Questo processo, guidato dagli Stati Uniti, si basava sulla formula secondo cui solo dopo il ripristino della “pace”, Israele sarebbe stato obbligato a modificare le sue spietate politiche sul terreno.
Questo falso paradigma è completamente crollato, anche se l’amministrazione Biden tenta, in questi giorni, di resuscitarlo, insieme ai pochi palestinesi che, per qualche ragione, ripongono ancora la loro fiducia nella soluzione dei due stati.
E ora arriva la nuova, importante lezione: non solo non possiamo sperare in un cambiamento all’interno di Israele, ma non possiamo fare affidamento sul diritto internazionale per proteggere i palestinesi dal genocidio.
Ciò, tuttavia, non significa che non ci sia speranza nel futuro per la liberazione e la decolonizzazione. Il progetto sionista è sul punto di implodere dall’interno.
La società ebraica israeliana si sta disintegrando, la sua economia sta fallendo e la sua immagine internazionale si sta deteriorando.
L’esercito israeliano non ha funzionato in ottobre e il governo è a brandelli e incapace di fornire i servizi di base ai suoi cittadini. In queste circostanze, solo le guerre e i cinici interessi occidentali manterranno vivo questo progetto, ma per quanto tempo?
Eppure, un simile processo di implosione nella storia può essere lungo, brutale e violento come si manifesta davanti ai nostri occhi in questi giorni.
E non siamo solo spettatori. Gli attivisti tra noi capiscono che dobbiamo raddoppiare e triplicare ciò che già sappiamo deve essere fatto.
Continuiamo, fuori dalla Palestina, a cercare di spostare la “B” e la “D”, in Boicottaggio e Disinvestimento, in “S”, come in Sanzione.
Questo sforzo può essere intensificato spingendo in due direzioni. Da un lato, dovremmo esercitare una maggiore pressione sui governi del sud del mondo affinché siano più attivi, in particolare nel mondo arabo e musulmano. D’altro canto, dovremmo trovare modi migliori per aumentare la pressione elettorale sui nostri rappresentanti nel Nord del mondo.

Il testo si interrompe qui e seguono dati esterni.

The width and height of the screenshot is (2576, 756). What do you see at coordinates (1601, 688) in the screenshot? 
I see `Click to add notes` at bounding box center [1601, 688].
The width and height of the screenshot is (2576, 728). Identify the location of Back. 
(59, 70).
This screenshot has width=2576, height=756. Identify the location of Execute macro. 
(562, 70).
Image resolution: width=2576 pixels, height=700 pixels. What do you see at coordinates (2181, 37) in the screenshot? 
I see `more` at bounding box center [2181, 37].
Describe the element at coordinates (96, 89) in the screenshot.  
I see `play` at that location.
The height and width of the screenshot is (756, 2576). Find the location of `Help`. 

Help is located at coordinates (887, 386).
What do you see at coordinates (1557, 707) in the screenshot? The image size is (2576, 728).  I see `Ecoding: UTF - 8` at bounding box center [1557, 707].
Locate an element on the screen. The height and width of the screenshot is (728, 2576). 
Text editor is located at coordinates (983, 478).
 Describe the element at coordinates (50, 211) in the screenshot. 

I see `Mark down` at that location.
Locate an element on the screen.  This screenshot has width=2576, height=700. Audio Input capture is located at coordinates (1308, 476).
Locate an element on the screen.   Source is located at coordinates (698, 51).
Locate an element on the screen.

Non c’è bisogno di dire alla Resistenza palestinese cosa fare per difendere se stessa e il suo popolo. Non c’è bisogno di dire al movimento di liberazione come elaborare una strategia per il futuro. Ovunque si trovino, i palestinesi coinvolti nella lotta continueranno a perseverare e ad essere resilienti. Ciò di cui hanno veramente bisogno è che ogni sforzo esterno sia più efficace, realistico e coraggioso.
Non si può non ammirare ciò che il movimento di solidarietà con la Palestina ha già realizzato, soprattutto negli ultimi tre mesi.
Tuttavia, se i suoi attivisti leali e impegnati avessero bisogno di una ragione in più per spiegare perché ciò che stanno facendo è essenziale e giusto, allora la sentenza della Corte Internazionale di Giustizia è un agghiacciante promemoria di ciò che è in gioco qui.
Se c’è una speranza di fermare il genocidio in tutta la Palestina storica, essa risiede nella capacità della società civile globale di prendere l’iniziativa. Perché è fin troppo evidente che i governi e gli organismi internazionali non vogliono o non possono farlo.
*Ilan Pappé è professore all’Università di Exeter. In precedenza è stato docente senior di scienze politiche presso l'Università di Haifa. È autore di La pulizia etnica della Palestina, Il Medio Oriente moderno, Una storia della Palestina moderna: una terra, due popoli e Dieci miti su Israele. È coeditore, insieme a Ramzy Baroud, di "Our Vision for Liberation". Pappé è descritto come uno dei "nuovi storici" israeliani che, dalla pubblicazione di documenti pertinenti del Governo britannico e del Governo israeliano all'inizio degli anni '80, hanno riscritto la storia della creazione di Israele nel 1948.